Graham: Yeah, I think so. I suspect if I learn one thing over my career, I find it very difficult to practice it, but the time in a consultation for us trying to understand the patient and what matters most to them is probably better time spent than trying to understand me, actually.
Kate: And that's great. And so you've given us so many tips, which I'm going to go away and put into action immediately. But what would be like your one take home message? Like, if you could get us all practicing one thing, what would be the.

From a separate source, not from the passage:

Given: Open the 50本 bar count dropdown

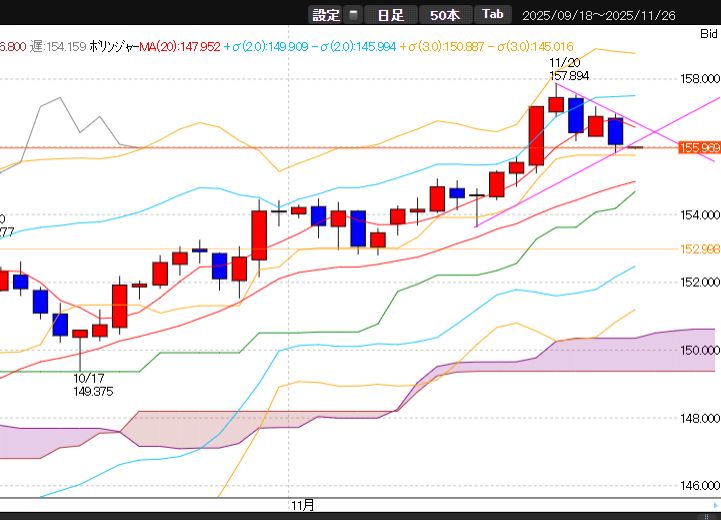Looking at the screenshot, I should pos(444,14).
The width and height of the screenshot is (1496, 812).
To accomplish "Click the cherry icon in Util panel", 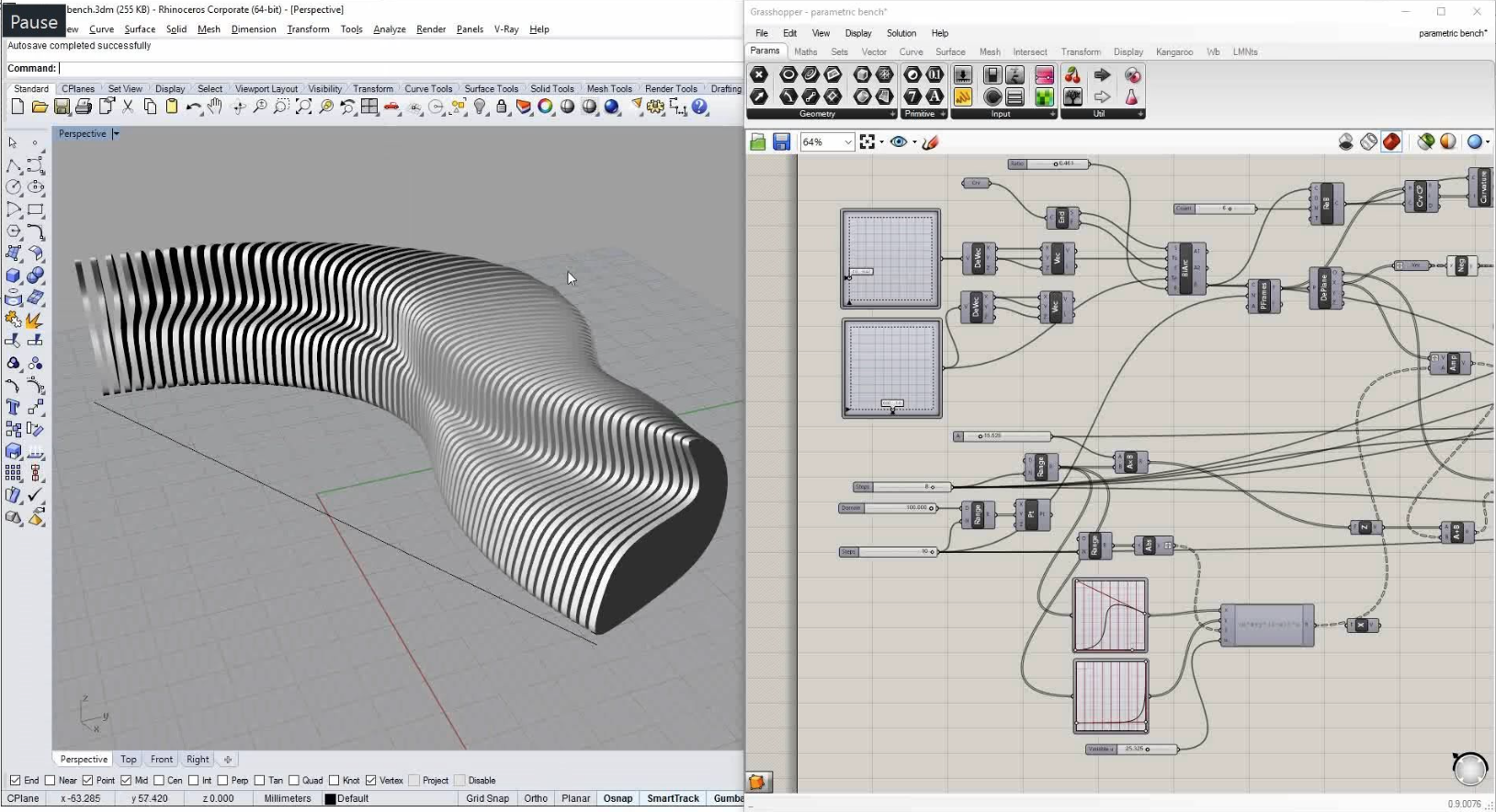I will point(1072,75).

Graham: Difficult? I may not be able to distill that down to one, but I think yeah, but I think the first thing is to be health literacy aware. I think try as much as you can to try and understand or sense what this must be like for your patient. And we've all been there. We probably feel very comfortable in medical settings. But just put yourself, when you go to speak to your car mechanic about your car, your lawyer about something, or financial advisor, we all really struggle to understand what it's about. Be aware of the difficulties, try and spot those difficulties and remove the barriers and the obstacles and make things as enabling as possible for people. That would be the key message, perhaps organizationally as well in your team, if you can sort of have a health literacy enthusiast or lead like yourself, that's going to work hard to make with your patient group to make healthcare more accessible and engaging. So people do have the understanding and the confidence to be able to go through things. That's a big tip to awareness is really important. And I think that whole point of checking understanding, don't assume that you've understood each other. You check that, make sure the patient checks that you've understood and you get the patient to tell you what they've understood. And I think there's just two things. If you can practice those in your practice, you're well on the way.
Kate: Yeah, great. I think, as you see, it's such a huge topic and we could probably talk all day about it, but that is such a great start. And there's lots more resources on the Health Literacy Place website, aren't there, and training materials.
Graham: Yeah, absolutely. About eight years ago, when we developed our house literacy ambitions in Scotland, one of the things that we did set up was this house literacy Place, which is a resource, and I think most people should go and have a look at it and you'll find some useful things. It's also a good way to if you've got some useful health literacy interventions that you've been putting in practice, send them up to the health literacy Place, put them on the website and they'll get shared. And it's a good way of people in Dumb Priest learning what's going on in Inverness. Really useful community of practice. Yeah, absolutely.
Kate: We'll put that website in the show notes. Great. Well, that's a lovely conversation and thanks. So much.
Graham: Yeah. Thanks very much, Kate. Okay, all the best.